On assiste pourtant au début du SdA à l'évolution normale d'un héros. Le personnage mineur qu'il était va échapper aux Nazguls et accompagner ses compagnons sans perte jusqu'à Bree. Il va abattre, seul, un être des Galgals et donner aux autres hobbits des armes pour se défendre.
Cependant dès son arrivée à Bree, il va voir son rôle décroître, par l'ascendance d'Aragorn puis sa blessure au Mont Venteux qui va le laisser pour mort.
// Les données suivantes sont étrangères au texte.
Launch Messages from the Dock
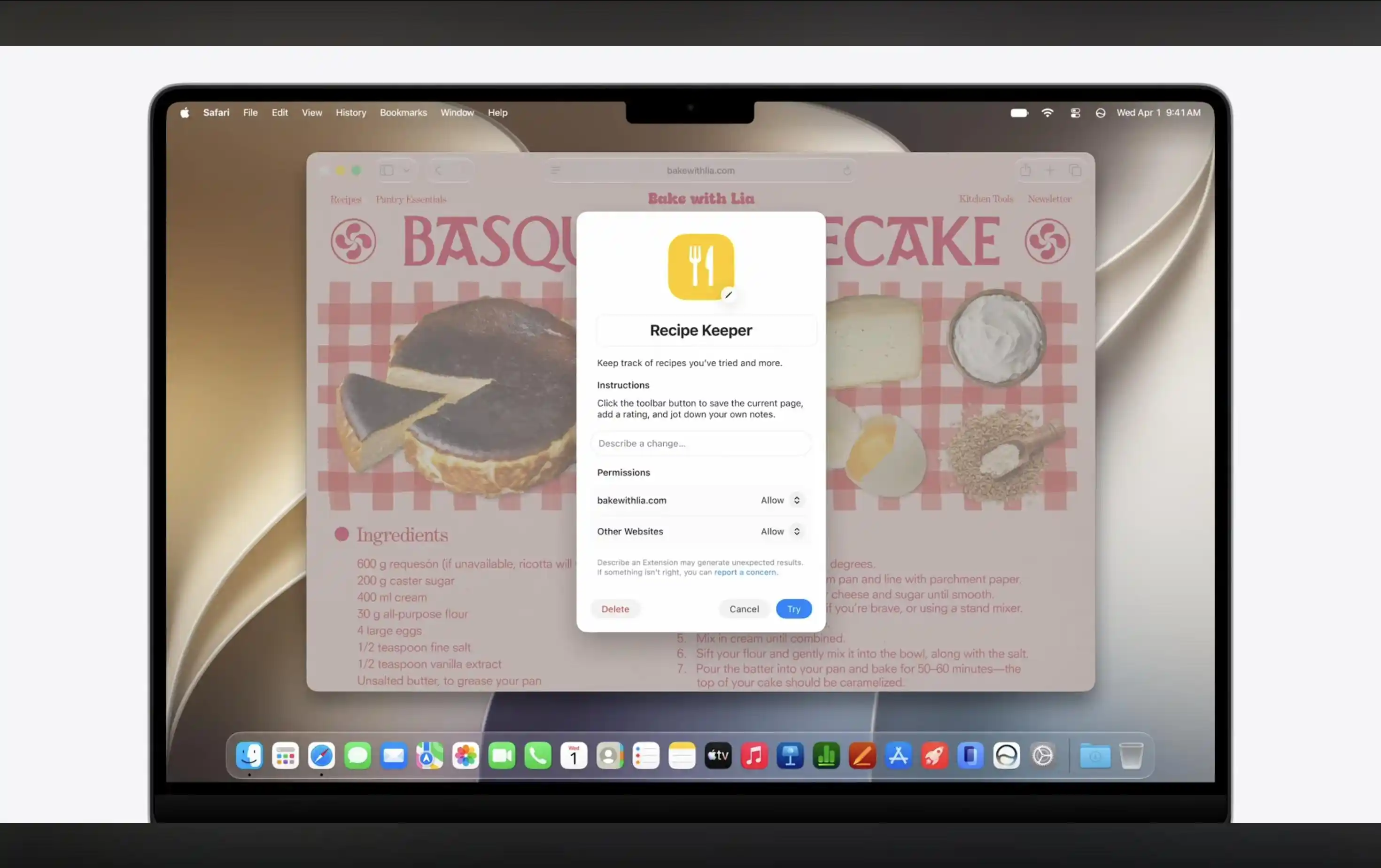This screenshot has width=1381, height=868. pos(357,756)
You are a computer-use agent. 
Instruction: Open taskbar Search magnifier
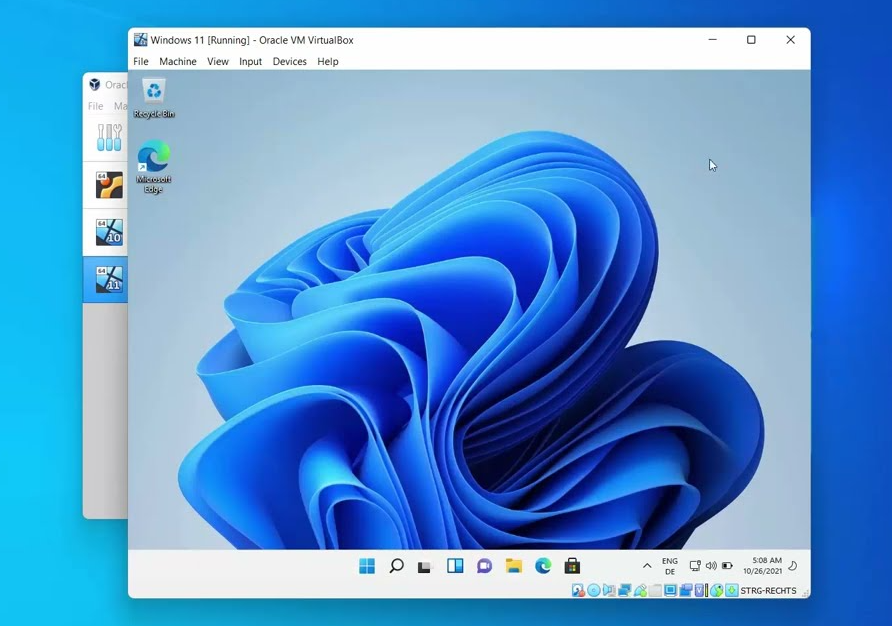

Le même schéma se reproduit dans le livre II où c'est Gandalf qui prend la tête de la Communauté, et Frodon va à nouveau être meurtri par la chute de son «mentor» dans la Moria.
On assiste ensuite à un retour au premier plan de Frodon. Il prend ses responsabilités lorsqu'il décide de partir seul vers le Mordor et agira en guide au tout début de son nouveau périple avec Sam. On le voit pourtant à nouveau supplanté, en tant que guide par Gollum et Sam et, si ce n'était pas suffisant, par la blessure d'Arachne qui le laisse à nouveau pour mort.
Ce schéma se reproduit encore dans la Montagne du Destin lorsqu'il revendique la possession de l'Anneau, arrêté aussitôt par Gollum. De même, il mène le nettoyage de la Comté puis est élu aux plus hauts fonctions, pour rapidement y renoncer faute à ses anciennes blessures.
Je me demande pourquoi Tolkien a tant fait souffrir son personnage. Chaque montée en puissance de Frodon est vite arrêtée, par l'ascendance d'un autre (Aragorn, Gandalf ou Sam), des blessures ou des accidents.
Faut-il y voir là le fait que le destin d'une planète est un poids trop grand pour un si petit être.
Frodon se distingue ainsi de tous les autres personnage du roman par le fait qu'il se retrouve au final plus faible qu'au départ. Il est plus une victime qu'un héros.